# Requirement
Reproduce the lines between the one holding "Switch to performance bar view" and the one holding "I will pos(233,178).", inclusive, keeping the requests. Multiply every coordinate in the answers by 0.35 and round each result to a whole number, with halves rounded up.

-- Start Supplied data --

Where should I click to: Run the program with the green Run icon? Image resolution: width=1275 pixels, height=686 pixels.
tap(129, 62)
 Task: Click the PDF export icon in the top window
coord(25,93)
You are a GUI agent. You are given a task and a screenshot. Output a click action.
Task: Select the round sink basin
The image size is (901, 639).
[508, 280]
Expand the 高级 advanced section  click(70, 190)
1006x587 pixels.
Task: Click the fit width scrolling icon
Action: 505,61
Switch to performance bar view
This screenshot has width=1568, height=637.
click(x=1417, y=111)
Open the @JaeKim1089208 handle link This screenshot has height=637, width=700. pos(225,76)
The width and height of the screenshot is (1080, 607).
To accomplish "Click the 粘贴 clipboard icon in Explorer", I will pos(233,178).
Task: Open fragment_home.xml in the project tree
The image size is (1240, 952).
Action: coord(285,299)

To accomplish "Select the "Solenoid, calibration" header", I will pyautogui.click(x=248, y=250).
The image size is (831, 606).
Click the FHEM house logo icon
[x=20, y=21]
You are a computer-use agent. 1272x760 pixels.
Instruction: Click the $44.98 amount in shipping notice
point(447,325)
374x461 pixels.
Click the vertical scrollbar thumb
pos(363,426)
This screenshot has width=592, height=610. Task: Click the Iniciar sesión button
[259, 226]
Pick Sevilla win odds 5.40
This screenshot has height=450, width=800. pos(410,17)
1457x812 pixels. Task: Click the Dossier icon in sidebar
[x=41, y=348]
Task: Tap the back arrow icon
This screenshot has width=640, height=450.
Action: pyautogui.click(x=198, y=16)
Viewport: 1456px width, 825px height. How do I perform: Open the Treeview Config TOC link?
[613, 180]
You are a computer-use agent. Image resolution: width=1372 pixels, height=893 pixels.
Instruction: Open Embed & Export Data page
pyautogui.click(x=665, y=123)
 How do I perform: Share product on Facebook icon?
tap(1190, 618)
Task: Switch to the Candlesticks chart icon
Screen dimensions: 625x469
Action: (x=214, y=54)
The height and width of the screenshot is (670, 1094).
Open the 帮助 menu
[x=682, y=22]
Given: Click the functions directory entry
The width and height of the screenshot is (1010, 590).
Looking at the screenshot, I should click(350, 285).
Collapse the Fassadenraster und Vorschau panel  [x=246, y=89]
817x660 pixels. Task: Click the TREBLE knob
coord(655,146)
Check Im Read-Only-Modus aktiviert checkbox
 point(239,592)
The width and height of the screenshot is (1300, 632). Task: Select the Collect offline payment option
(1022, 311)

-- End Supplied data --

# Right answer
Switch to performance bar view
This screenshot has width=1568, height=637.
click(x=496, y=39)
Open the @JaeKim1089208 handle link This screenshot has height=637, width=700. pos(79,27)
The width and height of the screenshot is (1080, 607).
To accomplish "Click the 粘贴 clipboard icon in Explorer", I will pos(82,62).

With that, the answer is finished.